Just ten days ago (I hope you noticed), World Kindness Day was observed, “promoting the importance of being kind to each other, to yourself, and to the world.” Some suggestions include:
- sending an uplifting text to a friend
- letting that guy merge into traffic
- sharing a compliment with a co-worker or friend
- reaching out to someone you haven’t spoken to for awhile
- taking a Kindness at Work pledge
In a way, we’ve often mused at Geyer Law, every day is “Kindness Day”, because taking a proactive approach to estate planning can be a way of being kind to your survivors. Life is a journey that starts and ends with family. In fact, as 360degrees of Financial Literacy so aptly puts it, “preparing for the time when you will no longer be there to care for your loved ones is one of the most important things you can do for them.”

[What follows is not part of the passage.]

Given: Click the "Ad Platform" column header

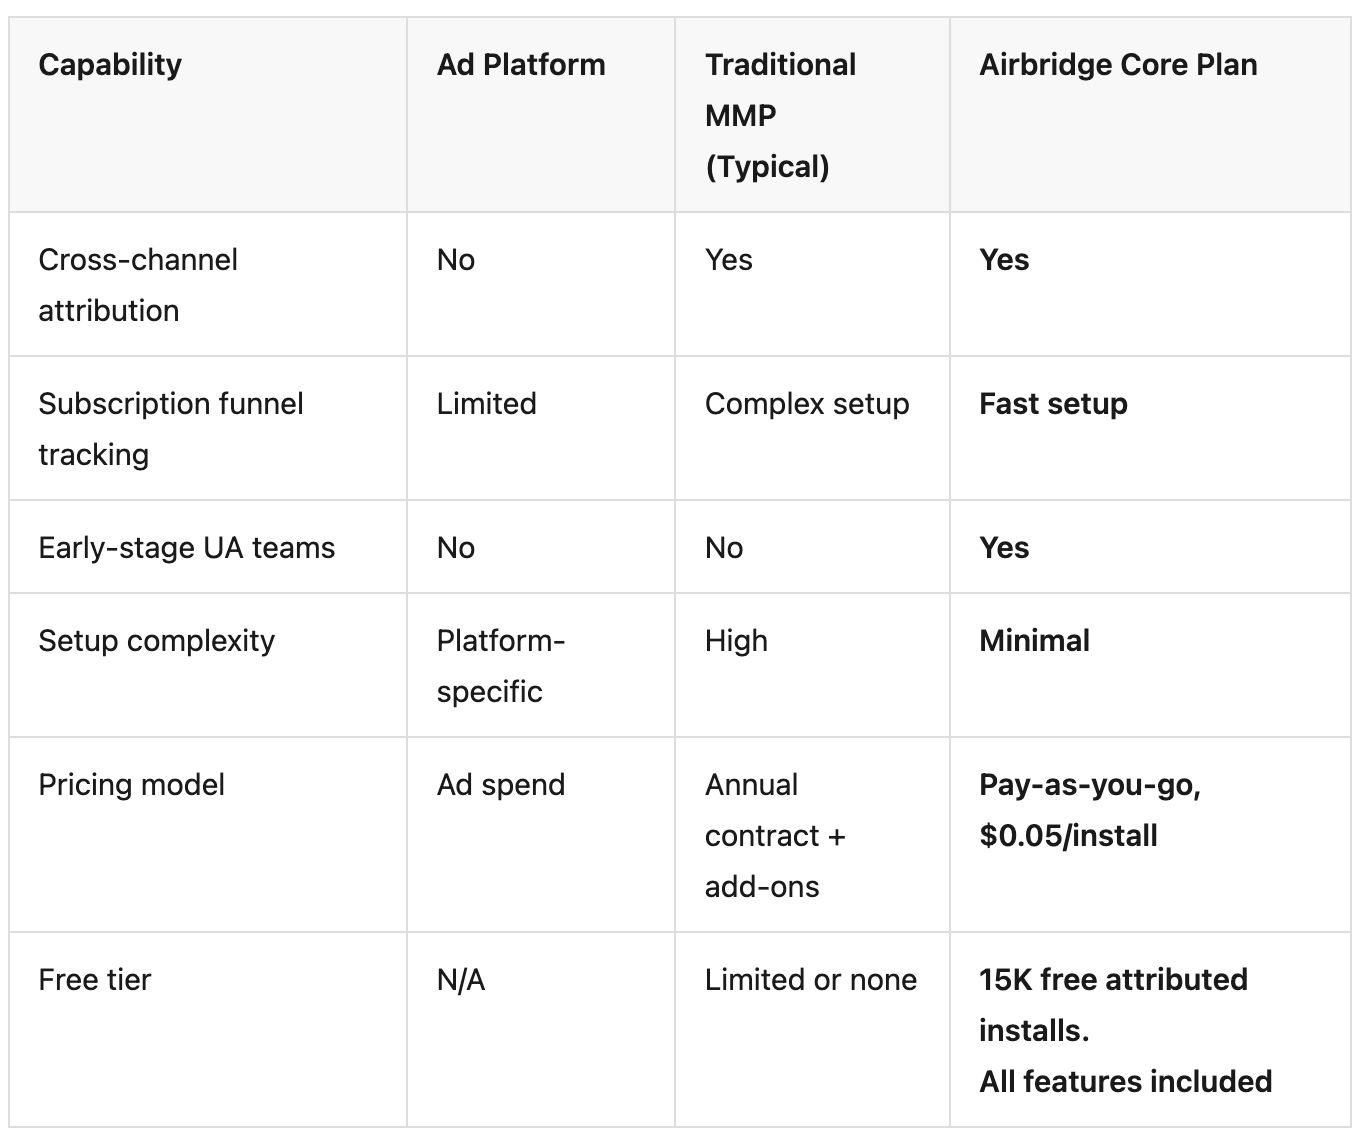Looking at the screenshot, I should [x=521, y=65].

In addition to having legal documents prepared – and keeping them updated – you can show kindness by drafting a letter telling your survivors where things are and what you want to have happen (both upon your death and in the event you’re injured and unable to communicate), making sure that your family members know precisely where to find that letter.
The “kindness letter” might include:
- names and contact information of your advisors (attorney, financial planner, banker) and of your employer.
- Contact information for any pensions you’re receiving
- information about prepaid funeral or burial plans (or, if there are none, what your wishes are)
- if you have any dependents, what arrangements you’ve made for their care and support
wishes and arrangements for your pets
Trustandwill.com suggest adding another dimension to the “narrative”, reflecting the values you’d like to import to your heirs, concepts you’d like to have them remember and put into action in their own lives.
World Kindness Day comes but once a year, but it’s a reminder that thoughtful estate planning can be the biggest kindness you can bestow on those who live on after you.